DIRECTIONS FOR THIS TASK
Can you copy out the lines from the one containing "Where should I click to: Like" through the one containing "pos(505,470)", both included, with nothing changed?

DATA PROVIDED
▬▬▬▬▬▬▬▬▬▬
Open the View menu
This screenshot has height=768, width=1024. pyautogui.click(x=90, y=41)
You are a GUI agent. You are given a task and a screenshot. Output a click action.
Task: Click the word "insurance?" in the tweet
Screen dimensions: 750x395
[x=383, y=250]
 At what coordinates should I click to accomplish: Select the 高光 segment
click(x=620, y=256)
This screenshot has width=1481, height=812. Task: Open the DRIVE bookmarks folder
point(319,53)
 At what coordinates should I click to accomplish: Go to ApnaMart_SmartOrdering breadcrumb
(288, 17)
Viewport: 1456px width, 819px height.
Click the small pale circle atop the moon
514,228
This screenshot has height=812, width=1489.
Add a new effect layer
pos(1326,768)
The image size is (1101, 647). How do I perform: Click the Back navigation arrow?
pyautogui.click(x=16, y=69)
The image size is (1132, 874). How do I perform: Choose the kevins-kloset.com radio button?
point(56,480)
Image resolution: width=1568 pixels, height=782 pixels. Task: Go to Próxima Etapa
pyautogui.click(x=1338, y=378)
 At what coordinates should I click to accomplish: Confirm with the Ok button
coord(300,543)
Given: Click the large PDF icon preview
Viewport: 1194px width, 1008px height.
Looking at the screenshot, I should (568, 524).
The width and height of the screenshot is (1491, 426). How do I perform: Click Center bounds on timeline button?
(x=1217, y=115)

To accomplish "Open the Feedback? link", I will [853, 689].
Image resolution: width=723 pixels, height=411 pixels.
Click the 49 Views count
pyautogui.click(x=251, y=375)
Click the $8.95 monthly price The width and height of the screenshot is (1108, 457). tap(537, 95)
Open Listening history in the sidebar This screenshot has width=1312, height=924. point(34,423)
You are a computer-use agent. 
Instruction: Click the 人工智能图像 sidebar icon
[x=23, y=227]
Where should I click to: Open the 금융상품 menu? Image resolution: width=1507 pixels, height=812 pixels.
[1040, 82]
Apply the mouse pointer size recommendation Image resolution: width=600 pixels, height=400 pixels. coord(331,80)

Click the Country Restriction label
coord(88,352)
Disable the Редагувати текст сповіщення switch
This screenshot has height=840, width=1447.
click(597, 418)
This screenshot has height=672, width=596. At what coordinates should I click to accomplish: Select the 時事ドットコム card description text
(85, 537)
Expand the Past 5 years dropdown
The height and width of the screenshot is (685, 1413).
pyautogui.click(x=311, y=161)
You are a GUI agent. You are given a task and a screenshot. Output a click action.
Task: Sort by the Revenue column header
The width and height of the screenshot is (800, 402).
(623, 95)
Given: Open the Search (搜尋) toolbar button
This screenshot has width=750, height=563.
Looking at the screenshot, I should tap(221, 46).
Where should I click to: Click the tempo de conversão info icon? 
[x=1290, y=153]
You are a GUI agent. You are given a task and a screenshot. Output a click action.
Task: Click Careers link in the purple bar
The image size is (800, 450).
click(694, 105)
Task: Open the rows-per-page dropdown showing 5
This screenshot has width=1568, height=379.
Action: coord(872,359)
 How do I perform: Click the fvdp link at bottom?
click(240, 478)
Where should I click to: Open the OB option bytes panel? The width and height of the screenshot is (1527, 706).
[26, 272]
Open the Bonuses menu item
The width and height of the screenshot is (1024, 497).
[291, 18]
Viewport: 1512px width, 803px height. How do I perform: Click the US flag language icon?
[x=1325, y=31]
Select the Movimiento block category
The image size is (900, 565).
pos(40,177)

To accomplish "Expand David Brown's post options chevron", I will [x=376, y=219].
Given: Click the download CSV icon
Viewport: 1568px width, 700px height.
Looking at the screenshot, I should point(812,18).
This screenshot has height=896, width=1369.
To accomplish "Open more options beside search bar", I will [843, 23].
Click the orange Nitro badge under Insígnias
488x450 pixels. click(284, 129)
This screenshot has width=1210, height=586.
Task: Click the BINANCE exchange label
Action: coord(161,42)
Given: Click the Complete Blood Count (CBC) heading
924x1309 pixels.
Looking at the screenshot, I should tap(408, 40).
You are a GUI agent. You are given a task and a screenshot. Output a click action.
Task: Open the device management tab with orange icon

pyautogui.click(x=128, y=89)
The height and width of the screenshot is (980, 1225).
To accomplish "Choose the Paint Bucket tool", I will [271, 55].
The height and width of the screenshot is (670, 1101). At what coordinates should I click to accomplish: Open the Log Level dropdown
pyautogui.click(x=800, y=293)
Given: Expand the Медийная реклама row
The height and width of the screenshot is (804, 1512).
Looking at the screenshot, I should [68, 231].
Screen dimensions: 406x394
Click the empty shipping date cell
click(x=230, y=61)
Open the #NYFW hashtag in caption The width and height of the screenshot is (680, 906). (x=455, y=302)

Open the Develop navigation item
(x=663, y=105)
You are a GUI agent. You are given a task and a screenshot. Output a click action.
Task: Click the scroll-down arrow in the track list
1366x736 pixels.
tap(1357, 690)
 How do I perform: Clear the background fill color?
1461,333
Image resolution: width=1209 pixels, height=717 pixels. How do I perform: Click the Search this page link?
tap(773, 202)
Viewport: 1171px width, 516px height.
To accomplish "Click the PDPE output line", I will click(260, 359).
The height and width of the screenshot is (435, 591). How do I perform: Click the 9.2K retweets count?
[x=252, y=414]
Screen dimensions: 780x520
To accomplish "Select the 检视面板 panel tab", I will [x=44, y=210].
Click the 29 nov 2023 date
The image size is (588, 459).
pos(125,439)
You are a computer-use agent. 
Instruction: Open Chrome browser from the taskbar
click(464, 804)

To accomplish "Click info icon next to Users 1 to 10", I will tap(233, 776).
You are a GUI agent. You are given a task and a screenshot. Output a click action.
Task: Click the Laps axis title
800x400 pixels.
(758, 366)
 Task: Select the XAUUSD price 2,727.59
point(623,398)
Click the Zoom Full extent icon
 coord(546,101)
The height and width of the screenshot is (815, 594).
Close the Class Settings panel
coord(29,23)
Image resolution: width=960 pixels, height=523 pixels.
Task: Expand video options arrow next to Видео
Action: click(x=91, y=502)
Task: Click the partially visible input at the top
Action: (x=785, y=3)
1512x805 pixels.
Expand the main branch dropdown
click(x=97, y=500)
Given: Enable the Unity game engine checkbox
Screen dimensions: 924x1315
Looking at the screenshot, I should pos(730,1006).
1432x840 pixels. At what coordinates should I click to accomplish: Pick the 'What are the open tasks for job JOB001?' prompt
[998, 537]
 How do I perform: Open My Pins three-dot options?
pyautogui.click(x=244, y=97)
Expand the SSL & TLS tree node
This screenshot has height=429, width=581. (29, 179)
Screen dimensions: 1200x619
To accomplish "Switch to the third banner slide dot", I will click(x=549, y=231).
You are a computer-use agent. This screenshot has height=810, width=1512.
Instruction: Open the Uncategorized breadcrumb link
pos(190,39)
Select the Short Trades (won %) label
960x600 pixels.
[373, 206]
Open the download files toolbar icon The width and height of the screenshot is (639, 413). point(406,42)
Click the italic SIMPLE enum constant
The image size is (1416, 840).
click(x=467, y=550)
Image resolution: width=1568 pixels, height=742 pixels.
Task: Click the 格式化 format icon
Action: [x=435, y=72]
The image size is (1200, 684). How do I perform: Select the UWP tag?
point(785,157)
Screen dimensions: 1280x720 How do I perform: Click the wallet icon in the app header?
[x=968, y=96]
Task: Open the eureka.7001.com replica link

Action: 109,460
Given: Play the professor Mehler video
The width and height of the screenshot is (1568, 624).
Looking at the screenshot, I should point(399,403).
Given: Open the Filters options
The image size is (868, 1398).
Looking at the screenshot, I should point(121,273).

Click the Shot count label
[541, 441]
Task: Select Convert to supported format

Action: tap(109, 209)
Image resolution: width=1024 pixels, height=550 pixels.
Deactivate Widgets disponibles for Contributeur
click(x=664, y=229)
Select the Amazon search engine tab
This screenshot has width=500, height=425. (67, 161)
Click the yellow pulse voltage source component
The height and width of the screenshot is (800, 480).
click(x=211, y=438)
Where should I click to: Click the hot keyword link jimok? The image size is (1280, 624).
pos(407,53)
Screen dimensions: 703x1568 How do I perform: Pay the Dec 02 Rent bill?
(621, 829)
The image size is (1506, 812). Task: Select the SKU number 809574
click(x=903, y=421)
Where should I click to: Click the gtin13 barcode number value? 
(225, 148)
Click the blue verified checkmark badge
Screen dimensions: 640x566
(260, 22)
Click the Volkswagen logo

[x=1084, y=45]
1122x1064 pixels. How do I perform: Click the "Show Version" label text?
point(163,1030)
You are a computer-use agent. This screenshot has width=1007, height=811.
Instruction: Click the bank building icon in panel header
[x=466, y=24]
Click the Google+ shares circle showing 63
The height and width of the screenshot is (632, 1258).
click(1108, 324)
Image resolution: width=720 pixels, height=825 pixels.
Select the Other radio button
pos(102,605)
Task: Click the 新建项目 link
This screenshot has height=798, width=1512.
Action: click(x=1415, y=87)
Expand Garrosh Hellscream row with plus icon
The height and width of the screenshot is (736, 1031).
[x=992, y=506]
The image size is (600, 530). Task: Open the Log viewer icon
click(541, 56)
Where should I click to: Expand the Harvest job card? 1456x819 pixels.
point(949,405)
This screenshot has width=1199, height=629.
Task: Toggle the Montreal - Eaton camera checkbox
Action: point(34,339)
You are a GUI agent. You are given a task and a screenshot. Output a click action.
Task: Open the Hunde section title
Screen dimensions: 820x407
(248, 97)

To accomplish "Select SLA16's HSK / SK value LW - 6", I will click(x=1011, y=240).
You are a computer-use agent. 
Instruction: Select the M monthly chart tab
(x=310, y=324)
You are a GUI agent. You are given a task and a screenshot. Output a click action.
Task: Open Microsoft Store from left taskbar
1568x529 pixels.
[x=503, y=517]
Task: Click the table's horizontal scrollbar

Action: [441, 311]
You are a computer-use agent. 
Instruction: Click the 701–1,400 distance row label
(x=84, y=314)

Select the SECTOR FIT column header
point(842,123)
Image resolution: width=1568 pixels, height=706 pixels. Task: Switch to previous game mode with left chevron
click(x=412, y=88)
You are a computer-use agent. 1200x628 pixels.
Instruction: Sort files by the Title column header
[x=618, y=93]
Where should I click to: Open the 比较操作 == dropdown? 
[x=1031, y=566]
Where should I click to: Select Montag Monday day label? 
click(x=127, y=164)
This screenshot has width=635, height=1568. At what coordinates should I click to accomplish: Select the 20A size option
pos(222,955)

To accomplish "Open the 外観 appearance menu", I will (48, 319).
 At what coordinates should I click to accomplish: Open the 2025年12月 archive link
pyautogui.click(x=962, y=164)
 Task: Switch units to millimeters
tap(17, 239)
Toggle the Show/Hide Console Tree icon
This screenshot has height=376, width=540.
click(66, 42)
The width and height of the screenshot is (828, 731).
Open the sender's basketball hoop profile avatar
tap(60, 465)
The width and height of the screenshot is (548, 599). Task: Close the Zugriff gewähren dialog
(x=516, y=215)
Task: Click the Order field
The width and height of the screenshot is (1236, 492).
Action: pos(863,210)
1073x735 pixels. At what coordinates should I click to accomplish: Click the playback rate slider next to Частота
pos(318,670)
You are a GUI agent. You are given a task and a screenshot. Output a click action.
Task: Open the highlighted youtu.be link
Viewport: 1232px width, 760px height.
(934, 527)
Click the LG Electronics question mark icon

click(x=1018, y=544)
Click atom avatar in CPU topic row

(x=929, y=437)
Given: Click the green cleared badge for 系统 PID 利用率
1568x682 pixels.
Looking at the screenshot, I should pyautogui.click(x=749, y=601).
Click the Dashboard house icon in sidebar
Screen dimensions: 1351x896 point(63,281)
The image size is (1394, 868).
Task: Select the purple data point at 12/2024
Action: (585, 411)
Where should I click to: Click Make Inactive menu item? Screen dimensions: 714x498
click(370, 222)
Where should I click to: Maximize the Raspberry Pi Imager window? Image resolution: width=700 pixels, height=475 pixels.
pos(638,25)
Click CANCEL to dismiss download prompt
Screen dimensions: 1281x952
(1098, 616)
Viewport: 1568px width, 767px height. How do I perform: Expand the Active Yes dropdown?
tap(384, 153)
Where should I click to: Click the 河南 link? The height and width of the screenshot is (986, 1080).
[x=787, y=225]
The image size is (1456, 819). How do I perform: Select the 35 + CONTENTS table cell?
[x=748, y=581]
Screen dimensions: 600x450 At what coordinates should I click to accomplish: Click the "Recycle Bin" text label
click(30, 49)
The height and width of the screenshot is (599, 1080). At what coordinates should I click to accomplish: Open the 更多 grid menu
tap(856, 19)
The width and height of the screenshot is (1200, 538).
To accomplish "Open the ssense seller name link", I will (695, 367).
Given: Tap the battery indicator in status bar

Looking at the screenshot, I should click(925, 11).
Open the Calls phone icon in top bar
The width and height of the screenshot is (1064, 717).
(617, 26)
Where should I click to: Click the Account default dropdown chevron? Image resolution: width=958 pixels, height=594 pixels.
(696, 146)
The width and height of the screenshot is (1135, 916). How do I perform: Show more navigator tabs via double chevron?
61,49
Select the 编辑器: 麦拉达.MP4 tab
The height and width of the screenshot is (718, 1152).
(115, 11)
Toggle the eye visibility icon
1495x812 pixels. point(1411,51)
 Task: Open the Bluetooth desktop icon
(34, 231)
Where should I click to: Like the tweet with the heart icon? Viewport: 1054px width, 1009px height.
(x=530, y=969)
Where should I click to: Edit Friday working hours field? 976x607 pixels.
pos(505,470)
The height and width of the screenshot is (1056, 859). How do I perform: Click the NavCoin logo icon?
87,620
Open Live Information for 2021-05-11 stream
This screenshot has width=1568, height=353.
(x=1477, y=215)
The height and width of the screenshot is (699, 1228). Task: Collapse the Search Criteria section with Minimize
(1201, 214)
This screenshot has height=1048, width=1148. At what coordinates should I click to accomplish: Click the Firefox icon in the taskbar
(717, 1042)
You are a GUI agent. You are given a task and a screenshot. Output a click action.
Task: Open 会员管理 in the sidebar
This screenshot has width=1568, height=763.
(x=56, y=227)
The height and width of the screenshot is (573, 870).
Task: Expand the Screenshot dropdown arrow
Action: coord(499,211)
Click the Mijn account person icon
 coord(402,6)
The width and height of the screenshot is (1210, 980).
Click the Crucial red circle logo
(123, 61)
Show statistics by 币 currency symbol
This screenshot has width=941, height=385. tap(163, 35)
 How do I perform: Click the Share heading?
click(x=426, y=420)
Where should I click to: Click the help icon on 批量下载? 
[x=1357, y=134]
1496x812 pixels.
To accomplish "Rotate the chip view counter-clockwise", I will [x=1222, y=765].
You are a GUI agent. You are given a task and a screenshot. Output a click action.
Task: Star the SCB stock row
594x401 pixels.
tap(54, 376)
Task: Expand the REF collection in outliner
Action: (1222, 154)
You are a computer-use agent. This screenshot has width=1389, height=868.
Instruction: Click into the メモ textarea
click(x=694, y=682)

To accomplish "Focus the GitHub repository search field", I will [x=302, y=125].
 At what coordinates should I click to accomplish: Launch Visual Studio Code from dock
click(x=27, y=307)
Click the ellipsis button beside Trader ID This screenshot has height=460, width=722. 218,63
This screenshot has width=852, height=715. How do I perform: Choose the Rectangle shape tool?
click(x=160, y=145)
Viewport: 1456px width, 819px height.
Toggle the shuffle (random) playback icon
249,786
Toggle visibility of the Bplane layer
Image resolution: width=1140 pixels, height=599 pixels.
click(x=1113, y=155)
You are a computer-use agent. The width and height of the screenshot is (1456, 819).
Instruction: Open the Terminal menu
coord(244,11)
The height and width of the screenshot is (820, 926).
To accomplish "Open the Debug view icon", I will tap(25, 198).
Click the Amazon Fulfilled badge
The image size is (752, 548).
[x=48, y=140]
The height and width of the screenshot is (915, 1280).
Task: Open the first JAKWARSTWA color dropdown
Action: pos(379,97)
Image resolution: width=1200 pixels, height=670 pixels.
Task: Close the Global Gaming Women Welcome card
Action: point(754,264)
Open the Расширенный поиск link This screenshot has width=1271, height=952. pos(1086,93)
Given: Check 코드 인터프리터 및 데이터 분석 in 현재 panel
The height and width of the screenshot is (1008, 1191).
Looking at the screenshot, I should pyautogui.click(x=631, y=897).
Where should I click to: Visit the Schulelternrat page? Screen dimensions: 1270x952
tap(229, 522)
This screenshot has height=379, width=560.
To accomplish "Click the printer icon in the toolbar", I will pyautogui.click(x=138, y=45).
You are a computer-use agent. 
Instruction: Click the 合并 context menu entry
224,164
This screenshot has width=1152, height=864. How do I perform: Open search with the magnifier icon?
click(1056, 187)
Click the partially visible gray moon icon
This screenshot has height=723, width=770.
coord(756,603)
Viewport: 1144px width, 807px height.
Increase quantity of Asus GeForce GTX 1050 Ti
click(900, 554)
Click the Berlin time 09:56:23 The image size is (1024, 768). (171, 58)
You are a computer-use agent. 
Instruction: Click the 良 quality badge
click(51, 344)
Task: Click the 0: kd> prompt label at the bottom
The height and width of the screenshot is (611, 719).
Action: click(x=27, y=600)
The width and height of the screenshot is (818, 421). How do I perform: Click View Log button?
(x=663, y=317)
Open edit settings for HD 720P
▬▬▬▬▬▬▬▬▬▬
SOLUTION TO THIS EXERCISE
Where should I click to: Like the tweet with the heart icon? Viewport: 1054px width, 1009px height.
(x=530, y=969)
Where should I click to: Edit Friday working hours field? 976x607 pixels.
pos(505,470)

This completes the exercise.